**Quoted passage:**
(begin)

Based on the success of these demonstrations, both programs are moving forward to field more powerful prototype systems. The Navy is going to deploy a more powerful prototype system next year on the USSPonce in the Persian Gulf. This system will be fully integrated with the Ponce’s power supply and onboard combat systems just as it would be if it were a deployed weapons system. The Army plans a series of ever more powerful prototypes until it achieves what it believes will be a power level sufficient for a deployable weapon.
The Army and Navy programs show not only how far the technologies required to field a directed energy weapon have come but also how much the military has learned about managing such high tech and potentially transformative programs. Both the Army and Navy systems use solid state lasers, doing away with all the problems and costs associated with the earlier chemical laser systems. Advances in component technologies such as the modules that form the heart of these lasers but also those for power generation and management, beam control, jitter compensation and target tracking allow for a lower cost, greater reliability and enhanced effectiveness of the systems. Unlike their predecessors, both current programs have cost just tens of millions of dollars, in part because they have both leveraged the work done by others as well as by the Air Force. Finally, rather than attempting to build the ultimate directed energy weapon from the start, both programs have adhered to the crawl, walk, run approach.

(end)

Return the part of the passage on the Army and Navy laser programs that begins at the words "Based on the" and stops after the words "a deployable weapon.", copied with no changes.

**Material provided:**
(begin)

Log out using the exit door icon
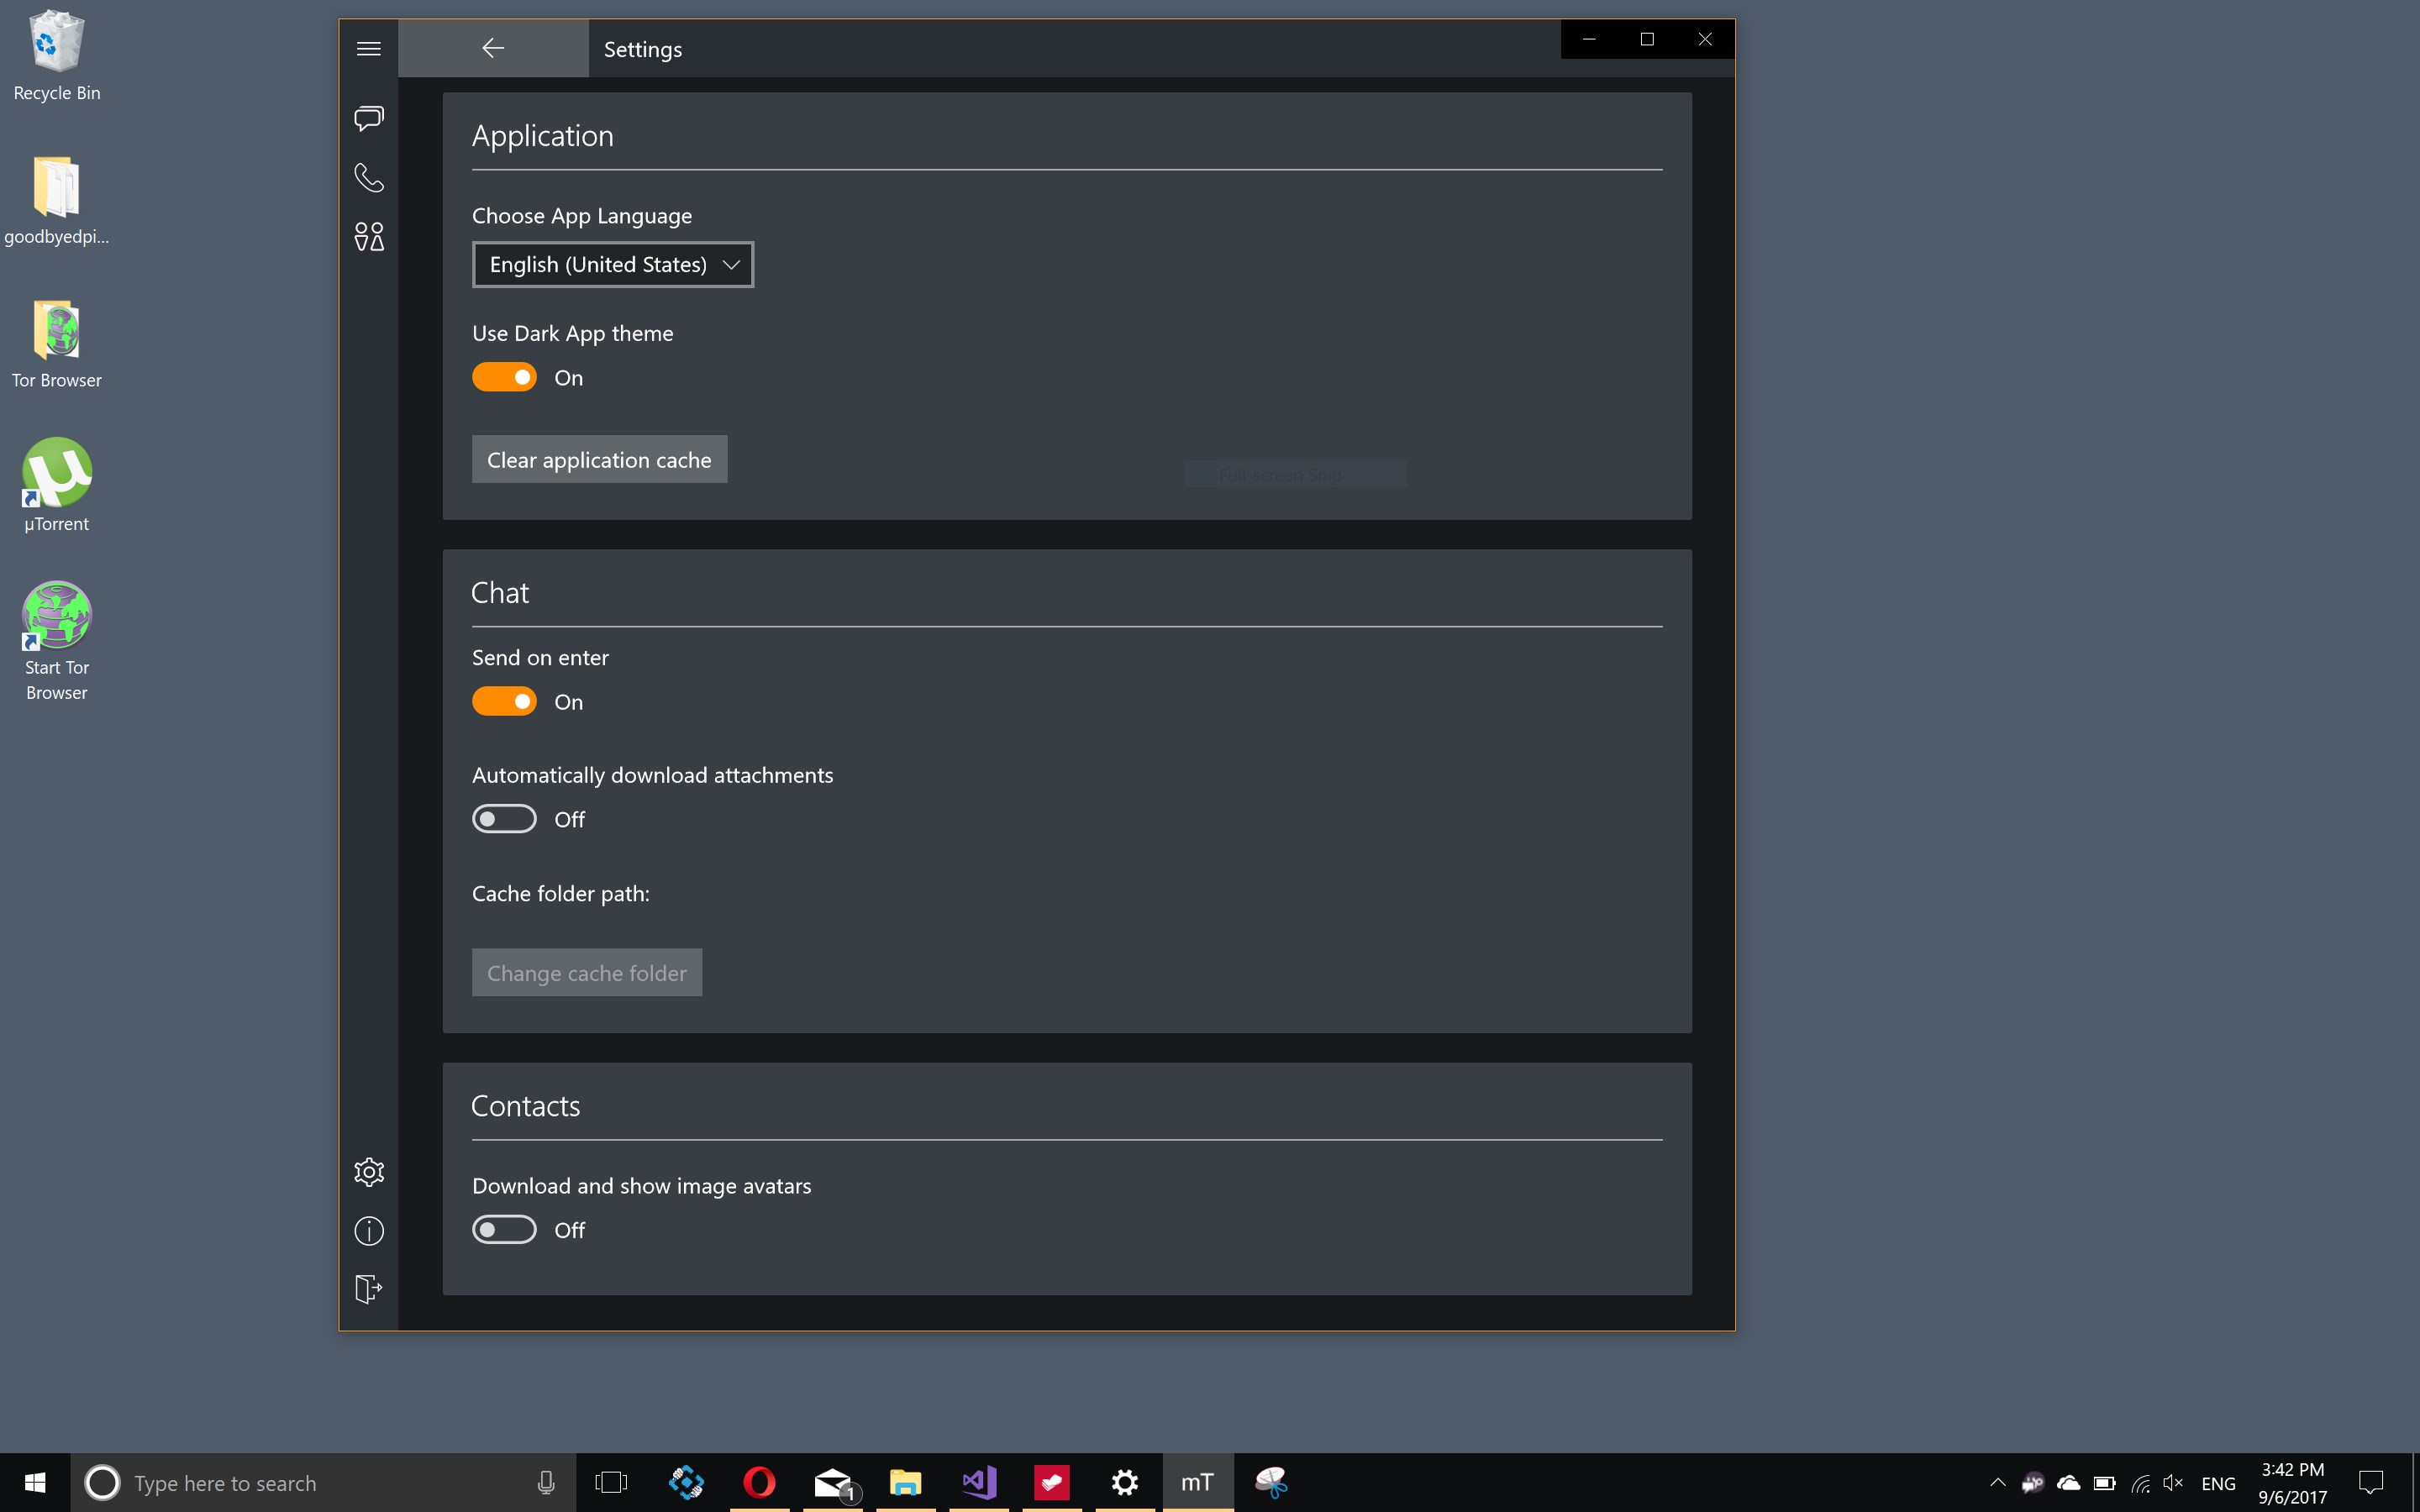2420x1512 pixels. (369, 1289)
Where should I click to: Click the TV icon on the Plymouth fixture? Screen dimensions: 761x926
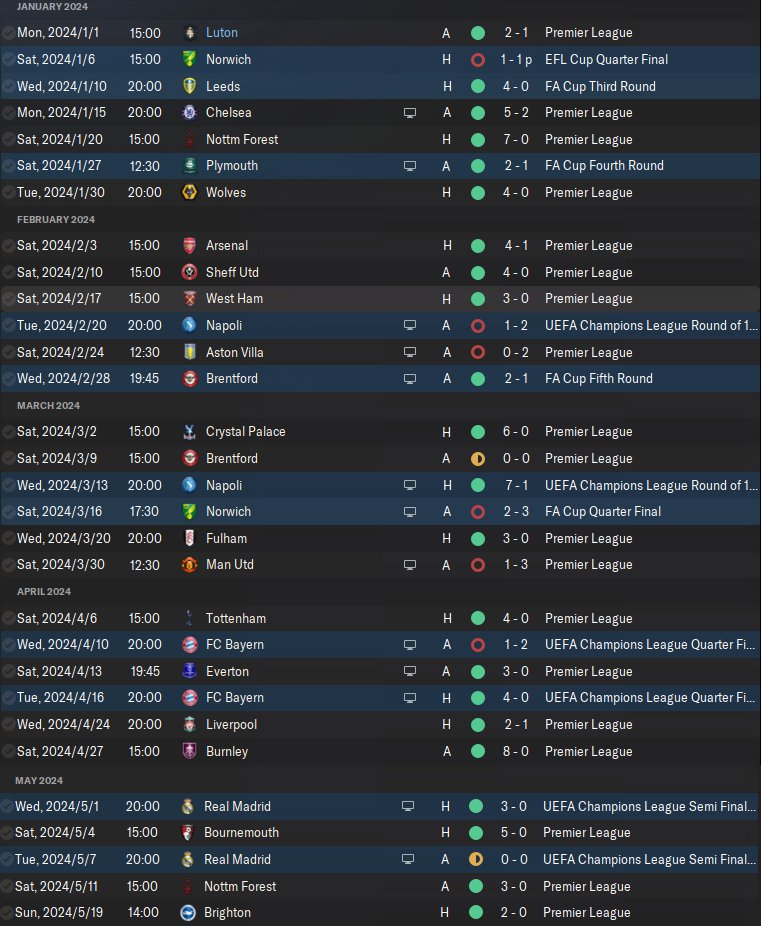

(end)

**Reply:**
Based on the success of these demonstrations, both programs are moving forward to field more powerful prototype systems. The Navy is going to deploy a more powerful prototype system next year on the USSPonce in the Persian Gulf. This system will be fully integrated with the Ponce’s power supply and onboard combat systems just as it would be if it were a deployed weapons system. The Army plans a series of ever more powerful prototypes until it achieves what it believes will be a power level sufficient for a deployable weapon.